Opinion
2001-09326
Argued February 21, 2002.
April 1, 2002.
In an action to recover damages for personal injuries, etc., the defendant appeals, as limited by her brief, from so much of an order of the Supreme Court, Suffolk County (Klein, J.), dated August 27, 2001, as denied that branch of her motion which was to vacate her default in appearing and, in effect, denied that branch of her motion which was for summary judgment dismissing the complaint.
Caputi, Weintraub Neary, Huntington, N.Y. (Mark E. Nadjar of counsel), for appellant.
Mandler Sieger, LLP, Westbury, N.Y. (Peter A. Mandler of counsel), for respondents.
Before: MYRIAM J. ALTMAN, J.P., GABRIEL M. KRAUSMAN, GLORIA GOLDSTEIN, HOWARD MILLER, JJ.
ORDERED that the order is modified by deleting the provision thereof denying that branch of the motion which was to vacate the default and substituting therefor a provision granting that branch of the motion; as so modified, the order is affirmed insofar as appealed from, with costs to the defendant.
Under the circumstances of this case, the defendant has demonstrated both a reasonable excuse for her default and a meritorious defense to the action.
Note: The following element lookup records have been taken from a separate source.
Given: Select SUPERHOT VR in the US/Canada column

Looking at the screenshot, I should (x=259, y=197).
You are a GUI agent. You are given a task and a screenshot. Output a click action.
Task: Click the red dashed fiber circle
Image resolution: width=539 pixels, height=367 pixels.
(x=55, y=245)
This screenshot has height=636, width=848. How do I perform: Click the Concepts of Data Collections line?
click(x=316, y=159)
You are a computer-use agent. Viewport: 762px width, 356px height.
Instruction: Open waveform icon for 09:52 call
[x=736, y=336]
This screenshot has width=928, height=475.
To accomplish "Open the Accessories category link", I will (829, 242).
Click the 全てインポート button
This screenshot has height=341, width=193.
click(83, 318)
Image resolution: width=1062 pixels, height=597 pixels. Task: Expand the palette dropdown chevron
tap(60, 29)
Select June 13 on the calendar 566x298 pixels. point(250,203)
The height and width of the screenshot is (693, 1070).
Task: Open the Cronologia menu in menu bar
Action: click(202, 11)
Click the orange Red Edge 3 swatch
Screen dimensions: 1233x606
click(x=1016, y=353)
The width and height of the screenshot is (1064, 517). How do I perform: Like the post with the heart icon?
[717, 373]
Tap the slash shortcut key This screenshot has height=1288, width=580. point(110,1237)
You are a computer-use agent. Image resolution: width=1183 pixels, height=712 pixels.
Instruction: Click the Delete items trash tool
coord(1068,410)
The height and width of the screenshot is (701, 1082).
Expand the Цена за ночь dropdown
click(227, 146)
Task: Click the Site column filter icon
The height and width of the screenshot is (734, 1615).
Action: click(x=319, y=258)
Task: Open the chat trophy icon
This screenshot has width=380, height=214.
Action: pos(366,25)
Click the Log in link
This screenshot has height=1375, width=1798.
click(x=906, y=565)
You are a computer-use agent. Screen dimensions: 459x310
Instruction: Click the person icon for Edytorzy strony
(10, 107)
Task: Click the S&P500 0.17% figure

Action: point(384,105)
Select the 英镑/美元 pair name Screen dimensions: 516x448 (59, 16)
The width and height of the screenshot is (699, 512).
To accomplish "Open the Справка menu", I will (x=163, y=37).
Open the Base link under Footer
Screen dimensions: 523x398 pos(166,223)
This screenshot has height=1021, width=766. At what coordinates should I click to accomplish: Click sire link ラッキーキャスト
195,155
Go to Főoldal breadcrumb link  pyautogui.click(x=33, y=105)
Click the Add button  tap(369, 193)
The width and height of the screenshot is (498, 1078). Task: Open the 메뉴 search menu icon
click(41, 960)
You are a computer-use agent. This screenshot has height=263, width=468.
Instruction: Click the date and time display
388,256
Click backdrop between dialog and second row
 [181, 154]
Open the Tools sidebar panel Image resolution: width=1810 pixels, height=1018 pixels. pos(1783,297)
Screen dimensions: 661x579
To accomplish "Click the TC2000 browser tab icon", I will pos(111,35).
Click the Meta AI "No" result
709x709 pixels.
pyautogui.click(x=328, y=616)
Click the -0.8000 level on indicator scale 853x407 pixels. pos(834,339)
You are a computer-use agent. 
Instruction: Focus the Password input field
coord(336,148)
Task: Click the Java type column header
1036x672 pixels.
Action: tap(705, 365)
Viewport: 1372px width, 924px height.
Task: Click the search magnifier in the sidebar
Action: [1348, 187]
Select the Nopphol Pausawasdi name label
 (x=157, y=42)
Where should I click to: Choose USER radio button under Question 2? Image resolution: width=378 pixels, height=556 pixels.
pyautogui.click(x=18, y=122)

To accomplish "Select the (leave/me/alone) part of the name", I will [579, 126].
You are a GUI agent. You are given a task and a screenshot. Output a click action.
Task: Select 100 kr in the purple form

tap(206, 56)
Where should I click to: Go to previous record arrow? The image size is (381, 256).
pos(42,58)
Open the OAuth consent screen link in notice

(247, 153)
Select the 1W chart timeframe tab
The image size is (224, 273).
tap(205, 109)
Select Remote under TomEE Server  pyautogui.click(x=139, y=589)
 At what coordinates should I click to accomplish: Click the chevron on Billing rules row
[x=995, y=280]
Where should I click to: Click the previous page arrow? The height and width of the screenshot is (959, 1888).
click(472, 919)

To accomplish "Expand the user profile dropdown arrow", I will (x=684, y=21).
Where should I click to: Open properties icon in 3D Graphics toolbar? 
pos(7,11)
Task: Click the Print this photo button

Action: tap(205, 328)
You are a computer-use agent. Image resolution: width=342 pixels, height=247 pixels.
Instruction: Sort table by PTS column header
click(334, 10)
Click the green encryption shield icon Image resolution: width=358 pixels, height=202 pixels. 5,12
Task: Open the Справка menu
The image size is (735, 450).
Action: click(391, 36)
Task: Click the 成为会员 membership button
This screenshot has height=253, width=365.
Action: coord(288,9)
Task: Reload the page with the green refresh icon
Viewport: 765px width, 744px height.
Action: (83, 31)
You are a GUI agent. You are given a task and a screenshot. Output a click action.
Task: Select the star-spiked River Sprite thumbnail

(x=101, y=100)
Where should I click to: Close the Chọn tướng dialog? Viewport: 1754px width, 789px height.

Accordingly, the defendant was entitled to vacatur of her default (see, Loria v. Plesser, 267 A.D.2d 213; DeRisi v. Santoro, 262 A.D.2d 270).
However, so much of the order as, in effect, denied that branch of the motion which was for summary judgment dismissing the complaint was proper. As no discovery has taken place in this case, the motion for summary judgment was premature (see Ross v. Curtis-Palmer Hydro-Elec. Co., 81 N.Y.2d 494; Brown v. County of Nassau, 226 A.D.2d 492).
ALTMAN, J.P., KRAUSMAN, GOLDSTEIN and H. MILLER, JJ., concur.